| Aim of the task |
Copy out every line from the records that includes "size".

Collected data:
===

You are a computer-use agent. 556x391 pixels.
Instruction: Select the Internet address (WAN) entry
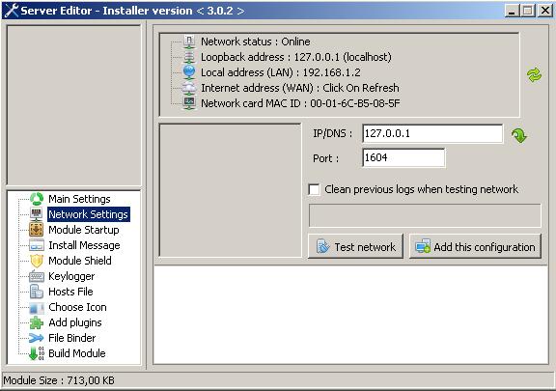(300, 88)
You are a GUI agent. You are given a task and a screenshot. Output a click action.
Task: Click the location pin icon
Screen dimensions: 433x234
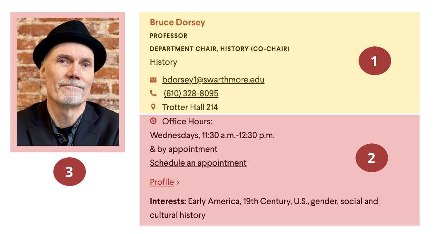(153, 107)
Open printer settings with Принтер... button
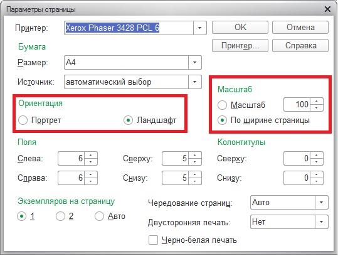This screenshot has width=338, height=256. click(x=240, y=46)
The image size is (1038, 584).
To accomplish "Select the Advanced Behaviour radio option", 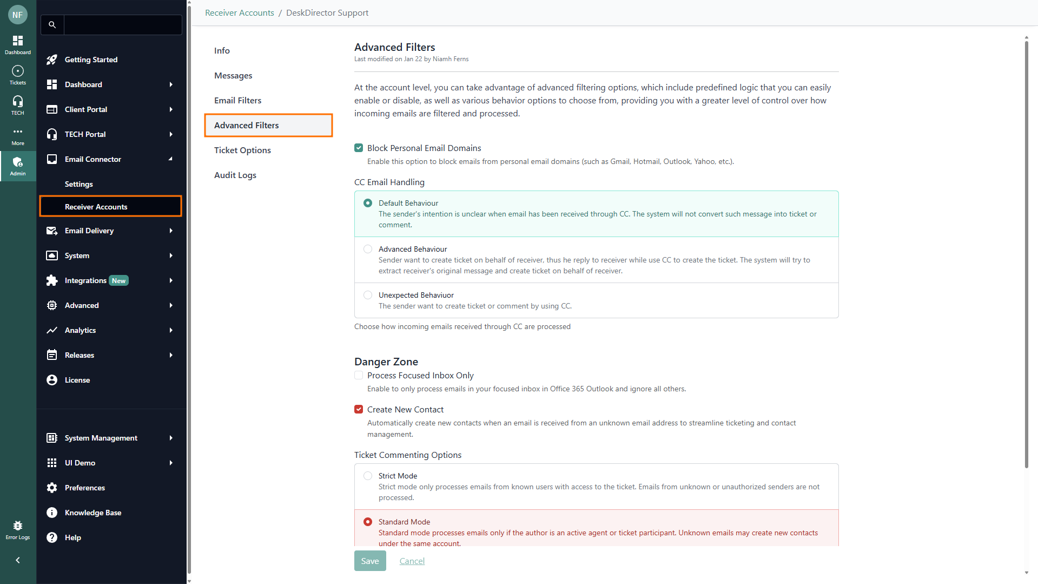I will pos(368,249).
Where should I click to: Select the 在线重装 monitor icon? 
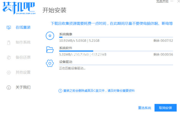click(9, 28)
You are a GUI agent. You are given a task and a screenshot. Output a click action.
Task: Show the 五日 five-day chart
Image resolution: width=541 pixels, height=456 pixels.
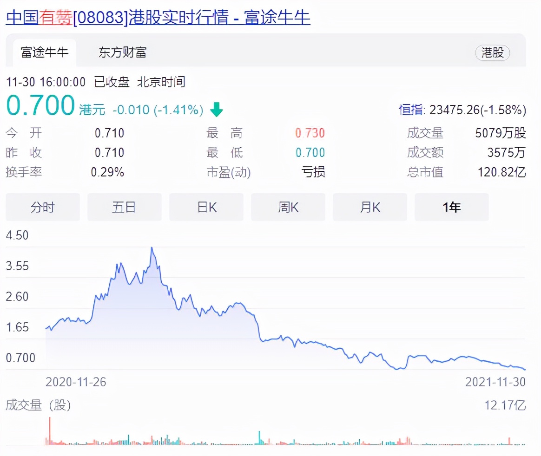tap(124, 207)
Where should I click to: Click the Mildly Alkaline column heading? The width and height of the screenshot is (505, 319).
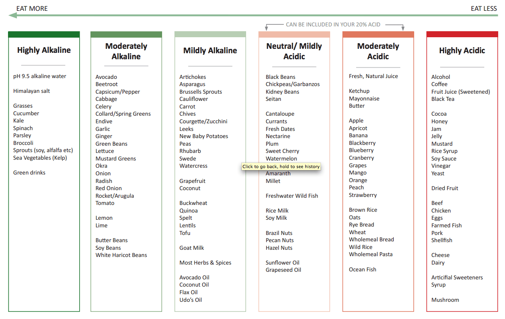[x=210, y=50]
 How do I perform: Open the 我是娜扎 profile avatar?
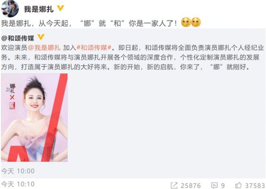pos(10,8)
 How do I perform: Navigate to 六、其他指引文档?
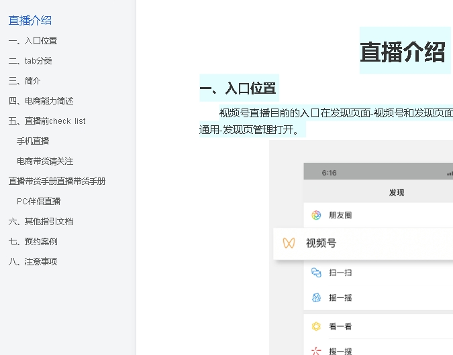[41, 222]
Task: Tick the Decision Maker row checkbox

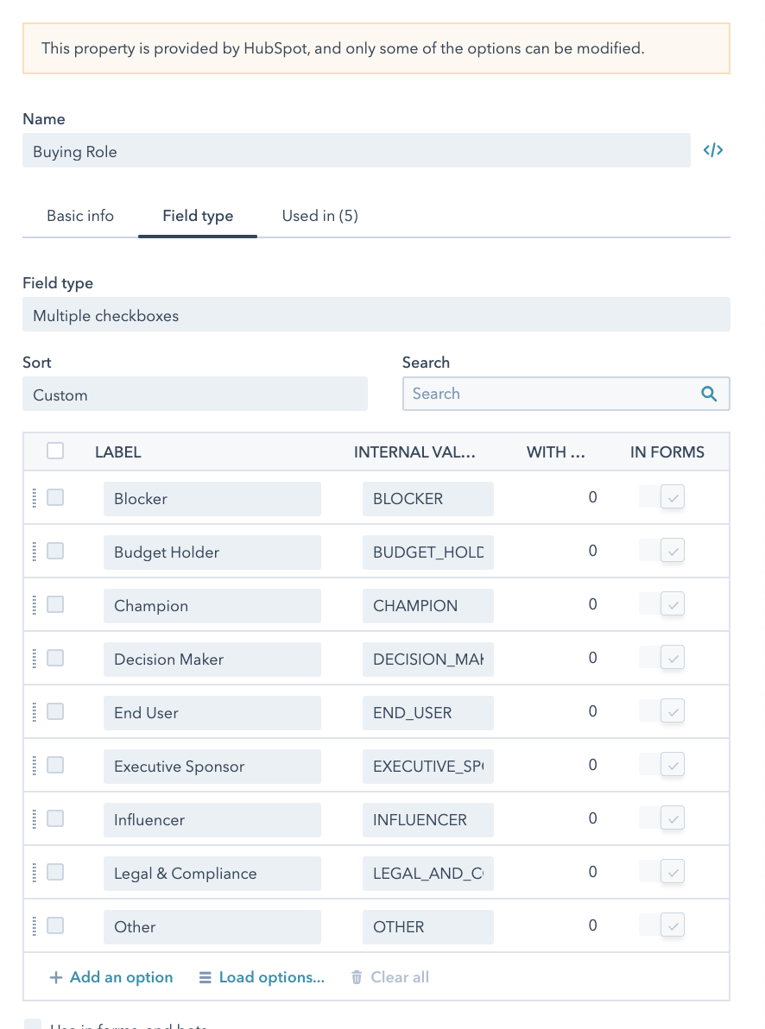Action: point(55,658)
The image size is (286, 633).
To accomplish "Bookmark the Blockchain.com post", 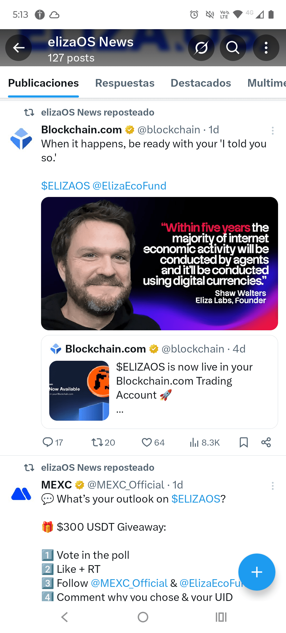I will (x=244, y=442).
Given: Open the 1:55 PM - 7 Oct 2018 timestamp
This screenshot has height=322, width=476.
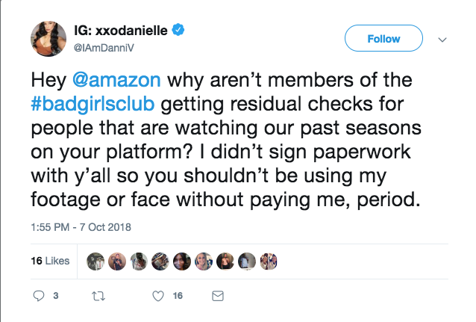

===

| Exercise result |
The image size is (1038, 584).
The image size is (286, 633).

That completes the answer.